Could you copy out these records word for word, leaving out the pictures?

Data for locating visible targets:
/---
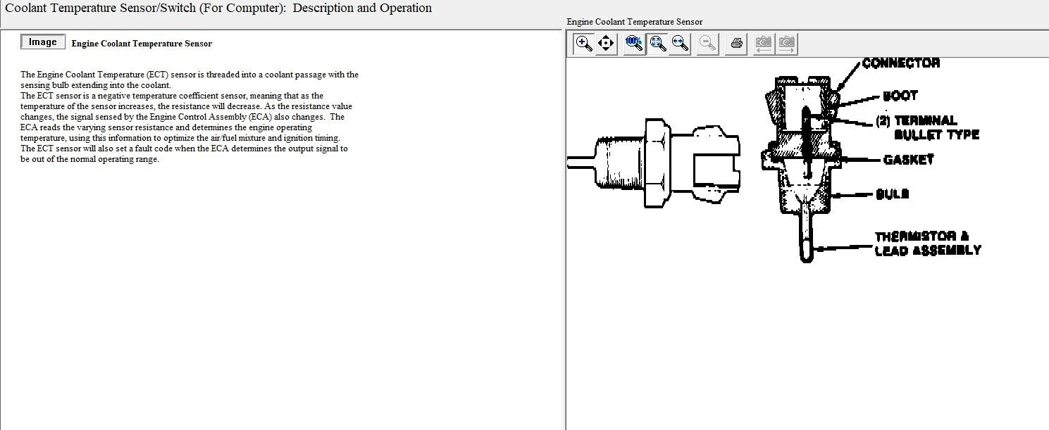This screenshot has width=1049, height=430.
Task: Reset image zoom to 100%
Action: tap(634, 44)
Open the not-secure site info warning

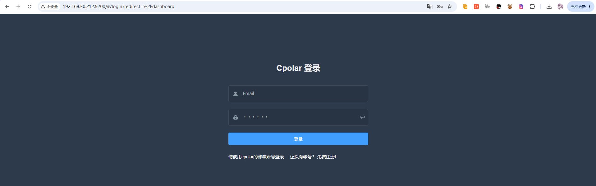[49, 7]
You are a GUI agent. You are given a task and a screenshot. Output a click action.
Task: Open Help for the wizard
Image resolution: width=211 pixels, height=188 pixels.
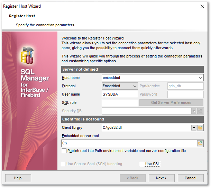pyautogui.click(x=18, y=178)
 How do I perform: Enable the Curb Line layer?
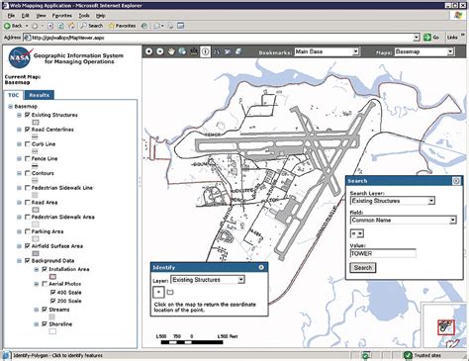point(28,144)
\---
§ Solution:
This screenshot has width=1049, height=430.
Task: Reset image zoom to 100%
Action: tap(634, 44)
Open the not-secure site info warning

[49, 7]
You are a GUI agent. You are given a task and a screenshot. Output a click action.
Task: Open Help for the wizard
Image resolution: width=211 pixels, height=188 pixels.
pyautogui.click(x=18, y=178)
 How do I perform: Enable the Curb Line layer?
point(28,144)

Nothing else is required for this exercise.